Compute grad norm #897

tcapelle · 2024-04-29T10:50:01Z

Added the Grad norm function that original was added in the improved logging experience.

It may be moved somewhere else, but I think it's a really relevant metric to have when training.

pytorch-bot · 2024-04-29T10:50:04Z

🔗 Helpful Links

🧪 See artifacts and rendered test results at hud.pytorch.org/pr/pytorch/torchtune/897

📄 Preview Python docs built from this PR

Note: Links to docs will display an error until the docs builds have been completed.

This comment was automatically generated by Dr. CI and updates every 15 minutes.

musabgultekin · 2024-04-29T18:18:02Z

We can also use torch.nn.utils.clip_grad_norm_ instead of manually calculating the norms. :
https://pytorch.org/docs/stable/generated/torch.nn.utils.clip_grad_norm_.html

tcapelle · 2024-04-29T18:28:07Z

tcapelle · 2024-04-29T18:35:52Z

We should also add this parameter to the recipes YAMLs, default should be 1.0 as in HF and axolotl.

tcapelle · 2024-04-29T18:45:53Z

I need to add the:

max_norm: 1.0

to the recipes, do you have any trick to do this automatically?

ebsmothers

I am still on the fence about adding grad norm as a field that we log 100% of the time. Mainly I want to make the following separation:

fields that must be logged every time (i.e. they are fundamental properties of training that most people will need to know almost every time), vs
fields that are useful but in a more limited set of cases.

In my mind grad norm is kinda on the boundary between these two. But I wanna make sure we are super clear about the precedent we set here. My concern is that we wind up adding a bunch of stats from category (2) into our core recipe, bloat the training loop, and reduce the ease with which folks can modify copy-pasted versions of the recipes.

Anyways, as I said, I am on the fence here, so will def not block this change based on this point alone. The changes requested is more a function of the clip_grad_norm usage. Also cc @joecummings and @kartikayk for any thoughts on logging here.

ebsmothers · 2024-04-29T20:30:13Z

recipes/full_finetune_distributed.py

@@ -476,6 +476,9 @@ def train(self) -> None:
                loss = loss / self._gradient_accumulation_steps
                running_loss += loss
                loss.backward()
+                grad_norm = nn.utils.clip_grad_norm_(


Sorry maybe I am misunderstanding the intent of this change, but doesn't clip_grad_norm rescale the gradients? I don't think we want to do that here, right?

where would you do this? In my understanding you want to clip after computing the gradients (backward) and before doing the optimizer step.

ebsmothers · 2024-04-29T20:34:50Z

I need to add the:
max_norm: 1.0
to the recipes, do you have any trick to do this automatically?

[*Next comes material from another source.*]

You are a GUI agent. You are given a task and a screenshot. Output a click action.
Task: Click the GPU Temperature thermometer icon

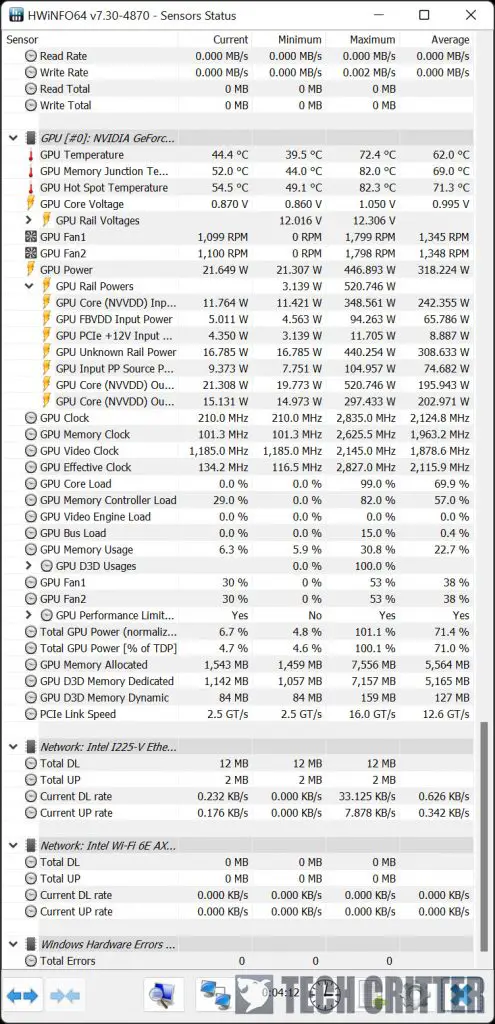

@tcapelle see my other comment. Unless I'm misunderstanding I don't think we want to use clip_grad_norm here after all. Regardless you raise a good point.. I've also found it a bit annoying to manually modify/add a field in all our configs. I think we should try to add a tool for this at some point (but to actually answer your question, no such tool exists as of yet).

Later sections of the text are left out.